Cidades como Varginha, em MG, e São Raimundo Nonato, no Piauí, são pródigas em relatos sobre aparições de ÓVNIs e ETs, e é claro que o simples fato de haver registros sobre esses eventos já cria um ambiente propício a futuros acontecimentos correlatos, seja no campo da observação, seja no da mais fértil imaginação. No dia 23/11/20, um clarão assustou populações não apenas de São Raimundo Nonato, pela tradição da cidade – que já foi usada em cena de “A Caverna”, um espetáculo do músico e inventor suíço Walter Smetak -, mas também Teresina, Floriano e outras. A explicação é simples, segundo o professor de física e pesquisador do IFPI Ayrton Vasconcelos: a região faz parte da rota de artefatos humanos de exploração “dada a proximidade com a Linha do Equador e pelo movimento de rotação da Terra”.   Tratava-se de um foguete chinês em direção à lua, visto entre os planetas Júpiter e Saturno, cujo lançamento fora até noticiado pelo New York Times. A região é privilegiada, razão pela qual Alcântara, no Maranhão, é onde se encontra o Centro de Lançamento da Agência Espacial Brasileira. Já Varginha, no sul de Minas, ficou famosa por ter sido onde três meninas teriam visto um ET, depois supostamente capturado por militares. Nos tempos seguintes vieram mais aparições, merecedoras de filmes, livros e muita elucubração.
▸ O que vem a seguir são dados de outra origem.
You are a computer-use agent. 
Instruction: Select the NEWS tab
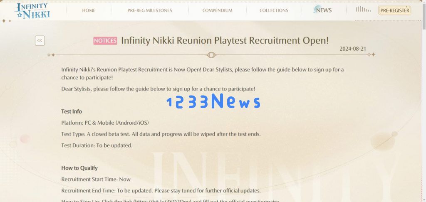(x=323, y=10)
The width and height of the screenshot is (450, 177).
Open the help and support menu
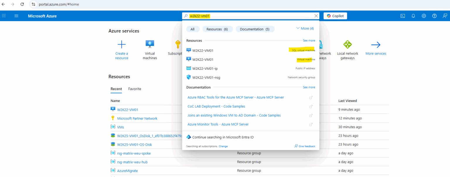(434, 16)
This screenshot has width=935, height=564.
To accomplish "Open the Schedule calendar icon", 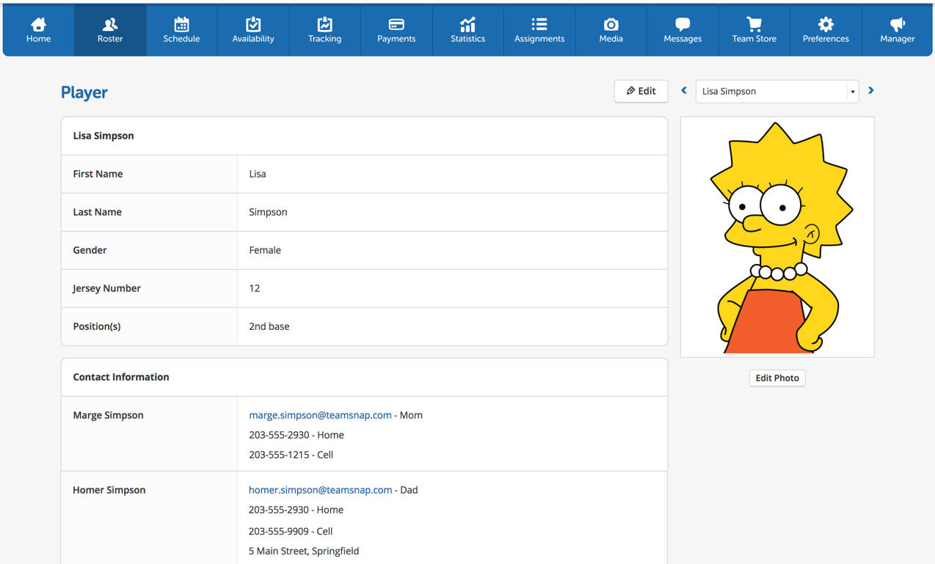I will [181, 25].
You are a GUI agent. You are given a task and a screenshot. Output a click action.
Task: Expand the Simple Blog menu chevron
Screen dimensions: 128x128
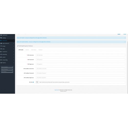(x=14, y=60)
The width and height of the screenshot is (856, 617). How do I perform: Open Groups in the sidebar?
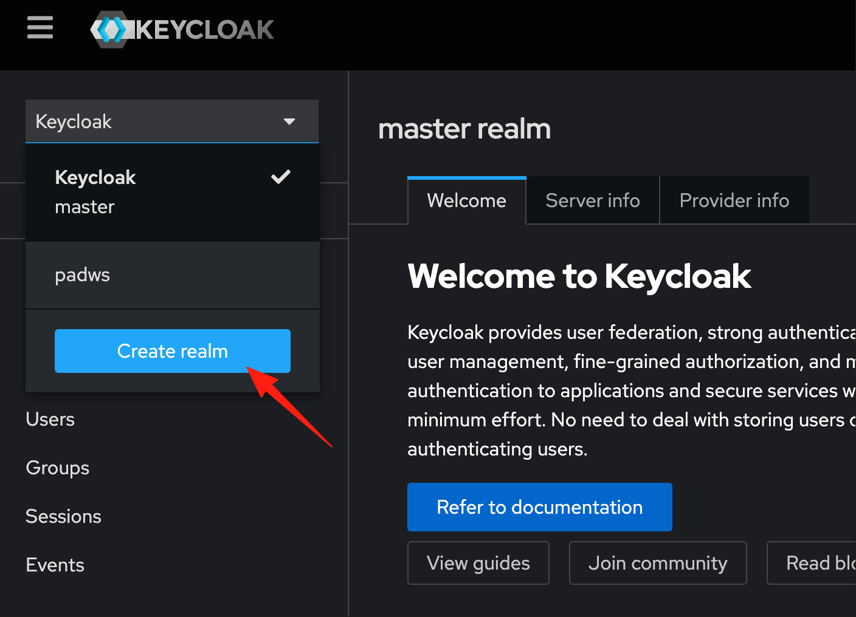pyautogui.click(x=58, y=468)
No dia 11 de fevereiro de 2023 caças americanos derrubaram um “ÓVNI” cilíndrico na altura da fronteira do Canadá com o Alasca, e no dia 12 outro objeto, este de forma octogonal, sobre o lago Huron, em Michigan, nos EUA. Só mais um caso de espionagem nas relações nada amigáveis entre russos e norte-americanos nesta guerra fria? Pior ainda, envolvendo a China, que seria a lançadora do objeto, tendo como pano de fundo o conflito russo-ucraniano? Não, não eram ÓVNIs, apesar de inicialmente terem provocado certo frisson entre ufólogos e aficionados. Seriam artefatos chineses acusados de supostamente espionar os EUA, tendo como contrapartida objetos semelhantes que vêm sendo usados pelos americanos para bisbilhotar a China. Qualquer coisa que voa ou está voando pode ser alvo dessas especulações: “Carcará / é um bicho que avoa que nem avião” (João do Vale e José Cândido). Ou, mais suavemente e planando em suave poesia, como cantou Caetano Veloso: “minha paixão / há de brilhar / na noite / no céu de uma cidade do interior / Como um objeto não identificado”.